#1

#7**0 **

There actually are square roots for negative numbers- just not real numbers. Read the problem. It specifically says "complex numbers". Complex numbers have imaginary parts to it.

thelizzybeth
Jun 14, 2020

#9**+1 **

jimkey17:

There are square roots for negative numbers. Mathematicians defined the complex unit \(i\) such that \(i^2 = -1\), which in other words, \(i = \sqrt{-1}\). The set of all complex numbers is isomorphic to the set \(\left\{(a, b) \in\mathbb R^2: \begin{pmatrix}a&-b\\b&a\end{pmatrix}\right\}\).

Here is a related article on Wikipedia: https://en.wikipedia.org/wiki/Complex_number

MaxWong
Jun 14, 2020

#10**+1 **

Attn: theLizzybeth,

I have looked at your history and seen that you have provided many quality answers. I thank you for that.

Jimkey is also a valuable member of this forum.

I share Max's view that Jimkey has had no prior experience with complex numbers. Hence he has been taught that there are no square roots for negative numbers. Certainly, in the real number system, he is correct.

Please be aware that people are at different places in their learning.

Thanks Max ;)

Melody
Jun 15, 2020

#2**0 **

I'm assuming you mean \({z^2=-4}\)..!

Taking the square root if both sides we get \( {\pm(z)}=\pm\sqrt(-4)\).

so since \( {\sqrt(4)\sqrt(-1)=\sqrt(4)i=2i}\)(remember \({\sqrt(-1)=i}\))

we add the plus/minus sign back on so \({z=\pm(2i) }\)for all complex numbers

Guest Jun 14, 2020

#6**+1 **

Solve this as a polynomial, complete the square, and factorize.
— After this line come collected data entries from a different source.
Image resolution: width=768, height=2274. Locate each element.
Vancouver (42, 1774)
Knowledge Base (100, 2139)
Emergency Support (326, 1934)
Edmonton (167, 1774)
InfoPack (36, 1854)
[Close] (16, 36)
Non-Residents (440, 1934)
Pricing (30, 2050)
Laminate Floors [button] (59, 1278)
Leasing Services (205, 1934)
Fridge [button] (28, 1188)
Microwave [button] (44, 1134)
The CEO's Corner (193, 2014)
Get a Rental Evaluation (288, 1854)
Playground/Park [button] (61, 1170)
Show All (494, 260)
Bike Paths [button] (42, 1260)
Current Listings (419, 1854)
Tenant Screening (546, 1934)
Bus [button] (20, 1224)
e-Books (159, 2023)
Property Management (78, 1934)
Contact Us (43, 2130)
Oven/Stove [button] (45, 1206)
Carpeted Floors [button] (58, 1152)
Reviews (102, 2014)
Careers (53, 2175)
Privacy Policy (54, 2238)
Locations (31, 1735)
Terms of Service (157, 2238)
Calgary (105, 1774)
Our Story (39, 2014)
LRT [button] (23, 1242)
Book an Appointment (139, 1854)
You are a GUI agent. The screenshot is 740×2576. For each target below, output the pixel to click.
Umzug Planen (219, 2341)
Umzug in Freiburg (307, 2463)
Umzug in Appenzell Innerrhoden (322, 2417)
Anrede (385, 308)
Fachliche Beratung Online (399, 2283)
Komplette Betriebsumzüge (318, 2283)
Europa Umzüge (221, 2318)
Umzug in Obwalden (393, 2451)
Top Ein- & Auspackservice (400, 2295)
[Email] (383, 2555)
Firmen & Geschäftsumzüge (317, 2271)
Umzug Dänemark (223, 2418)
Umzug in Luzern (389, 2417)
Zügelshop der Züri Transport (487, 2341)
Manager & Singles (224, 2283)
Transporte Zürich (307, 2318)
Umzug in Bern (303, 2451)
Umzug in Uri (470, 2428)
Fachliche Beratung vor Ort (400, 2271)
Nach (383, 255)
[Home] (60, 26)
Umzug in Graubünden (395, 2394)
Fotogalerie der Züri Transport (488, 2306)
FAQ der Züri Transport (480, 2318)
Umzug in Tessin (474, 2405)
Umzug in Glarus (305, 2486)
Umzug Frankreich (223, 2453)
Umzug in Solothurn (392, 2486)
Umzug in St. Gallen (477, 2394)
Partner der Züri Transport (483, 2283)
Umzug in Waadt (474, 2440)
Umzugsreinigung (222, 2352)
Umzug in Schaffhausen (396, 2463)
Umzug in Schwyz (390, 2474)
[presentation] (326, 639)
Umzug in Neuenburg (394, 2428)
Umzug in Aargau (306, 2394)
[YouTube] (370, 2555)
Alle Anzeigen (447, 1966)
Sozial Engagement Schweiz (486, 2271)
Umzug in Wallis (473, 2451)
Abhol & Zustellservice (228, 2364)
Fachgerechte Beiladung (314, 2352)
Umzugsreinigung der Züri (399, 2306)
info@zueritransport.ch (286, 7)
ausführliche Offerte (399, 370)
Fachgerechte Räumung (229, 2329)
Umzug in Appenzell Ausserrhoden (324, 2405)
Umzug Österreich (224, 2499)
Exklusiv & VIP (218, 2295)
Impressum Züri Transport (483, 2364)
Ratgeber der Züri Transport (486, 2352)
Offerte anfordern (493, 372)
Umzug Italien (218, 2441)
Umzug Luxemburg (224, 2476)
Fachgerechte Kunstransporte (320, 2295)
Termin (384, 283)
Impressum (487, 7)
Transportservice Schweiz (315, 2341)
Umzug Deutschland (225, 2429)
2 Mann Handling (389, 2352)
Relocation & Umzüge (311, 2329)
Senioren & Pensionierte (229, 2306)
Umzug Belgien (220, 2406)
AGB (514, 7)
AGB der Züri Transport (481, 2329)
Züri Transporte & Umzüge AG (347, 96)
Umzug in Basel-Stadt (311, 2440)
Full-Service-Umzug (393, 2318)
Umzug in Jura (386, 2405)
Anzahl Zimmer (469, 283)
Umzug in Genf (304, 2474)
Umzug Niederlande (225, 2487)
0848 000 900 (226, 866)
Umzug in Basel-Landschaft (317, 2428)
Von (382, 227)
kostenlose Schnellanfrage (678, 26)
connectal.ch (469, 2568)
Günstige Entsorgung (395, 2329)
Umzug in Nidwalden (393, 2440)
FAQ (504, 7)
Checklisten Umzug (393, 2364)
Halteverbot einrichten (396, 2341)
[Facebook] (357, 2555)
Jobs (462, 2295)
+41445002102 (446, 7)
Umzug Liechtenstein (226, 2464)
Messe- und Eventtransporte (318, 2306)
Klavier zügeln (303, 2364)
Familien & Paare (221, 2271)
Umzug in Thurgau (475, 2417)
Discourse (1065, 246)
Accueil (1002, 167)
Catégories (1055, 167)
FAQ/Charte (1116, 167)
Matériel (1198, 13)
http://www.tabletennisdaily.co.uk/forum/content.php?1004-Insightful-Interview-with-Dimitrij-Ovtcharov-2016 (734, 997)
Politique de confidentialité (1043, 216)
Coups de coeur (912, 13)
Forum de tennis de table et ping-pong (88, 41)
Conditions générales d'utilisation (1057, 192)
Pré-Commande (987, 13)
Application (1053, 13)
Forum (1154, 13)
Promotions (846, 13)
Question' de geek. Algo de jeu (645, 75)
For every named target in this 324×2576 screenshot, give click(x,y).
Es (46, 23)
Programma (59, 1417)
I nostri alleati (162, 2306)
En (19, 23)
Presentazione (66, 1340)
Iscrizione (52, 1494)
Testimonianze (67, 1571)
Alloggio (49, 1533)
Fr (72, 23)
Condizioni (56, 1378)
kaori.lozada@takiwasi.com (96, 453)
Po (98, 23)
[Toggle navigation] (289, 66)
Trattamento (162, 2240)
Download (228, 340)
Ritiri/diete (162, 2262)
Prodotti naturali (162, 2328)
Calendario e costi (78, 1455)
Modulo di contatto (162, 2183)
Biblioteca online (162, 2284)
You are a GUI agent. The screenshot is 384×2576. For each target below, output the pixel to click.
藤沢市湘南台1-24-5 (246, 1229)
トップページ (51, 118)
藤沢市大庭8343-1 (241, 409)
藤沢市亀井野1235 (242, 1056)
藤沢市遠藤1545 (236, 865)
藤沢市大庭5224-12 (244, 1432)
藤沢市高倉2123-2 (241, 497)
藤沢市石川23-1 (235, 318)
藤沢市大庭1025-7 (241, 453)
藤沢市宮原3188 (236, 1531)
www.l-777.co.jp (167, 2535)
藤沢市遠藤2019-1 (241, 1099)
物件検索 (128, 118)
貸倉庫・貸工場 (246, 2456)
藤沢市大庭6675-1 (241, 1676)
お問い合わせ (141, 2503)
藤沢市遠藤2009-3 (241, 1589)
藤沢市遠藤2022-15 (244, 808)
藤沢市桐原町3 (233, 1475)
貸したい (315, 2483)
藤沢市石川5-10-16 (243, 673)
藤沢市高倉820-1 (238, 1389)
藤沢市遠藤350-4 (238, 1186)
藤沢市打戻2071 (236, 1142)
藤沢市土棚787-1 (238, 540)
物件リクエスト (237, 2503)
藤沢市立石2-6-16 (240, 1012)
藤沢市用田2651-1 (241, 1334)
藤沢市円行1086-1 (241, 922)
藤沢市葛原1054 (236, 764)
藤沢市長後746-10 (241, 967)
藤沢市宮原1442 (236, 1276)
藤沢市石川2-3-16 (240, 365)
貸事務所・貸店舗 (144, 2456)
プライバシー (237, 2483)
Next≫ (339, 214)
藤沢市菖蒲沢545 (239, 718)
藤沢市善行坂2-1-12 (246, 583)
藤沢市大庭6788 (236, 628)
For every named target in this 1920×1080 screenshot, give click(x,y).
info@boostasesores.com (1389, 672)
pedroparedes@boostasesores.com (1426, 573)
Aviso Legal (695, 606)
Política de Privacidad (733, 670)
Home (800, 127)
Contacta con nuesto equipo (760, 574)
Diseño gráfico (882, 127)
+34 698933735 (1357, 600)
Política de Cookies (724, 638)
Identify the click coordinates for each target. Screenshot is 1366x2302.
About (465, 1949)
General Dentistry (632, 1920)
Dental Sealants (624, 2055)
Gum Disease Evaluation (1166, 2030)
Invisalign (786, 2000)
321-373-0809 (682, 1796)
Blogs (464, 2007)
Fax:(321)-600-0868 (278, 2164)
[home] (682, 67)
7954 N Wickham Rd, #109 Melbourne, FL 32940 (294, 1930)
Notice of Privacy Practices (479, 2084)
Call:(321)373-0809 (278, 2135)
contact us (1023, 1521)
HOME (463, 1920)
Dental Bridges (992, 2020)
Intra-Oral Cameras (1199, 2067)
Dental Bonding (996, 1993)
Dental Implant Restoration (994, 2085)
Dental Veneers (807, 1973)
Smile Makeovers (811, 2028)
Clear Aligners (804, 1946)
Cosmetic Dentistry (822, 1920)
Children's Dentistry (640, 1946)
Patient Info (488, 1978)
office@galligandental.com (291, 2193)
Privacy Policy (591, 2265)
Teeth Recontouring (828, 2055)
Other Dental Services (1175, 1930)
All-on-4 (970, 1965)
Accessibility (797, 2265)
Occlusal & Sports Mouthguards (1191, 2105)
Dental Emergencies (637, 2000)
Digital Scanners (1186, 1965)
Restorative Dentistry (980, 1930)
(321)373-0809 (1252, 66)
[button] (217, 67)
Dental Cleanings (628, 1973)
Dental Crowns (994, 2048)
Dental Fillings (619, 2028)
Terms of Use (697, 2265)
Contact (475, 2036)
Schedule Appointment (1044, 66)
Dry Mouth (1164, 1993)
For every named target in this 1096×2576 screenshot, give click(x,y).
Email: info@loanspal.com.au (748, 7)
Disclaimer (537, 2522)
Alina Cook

First write it as \(z^4+4=0\)

Complete the square. \(z^4+4z^2+4-4z^2=(z^2+2)^2-(2z)^2=(z^2+2z+2)(z^2-2z+2)\)

We can factorize these two quadratics using \(x = {-b \pm \sqrt{b^2-4ac} \over 2a}\) to find our answer (four complex numbers):

\(-1+i, -1-i, 1+i, 1-i\) or \(-1\pm i, 1\pm i\)

thelizzybeth Jun 14, 2020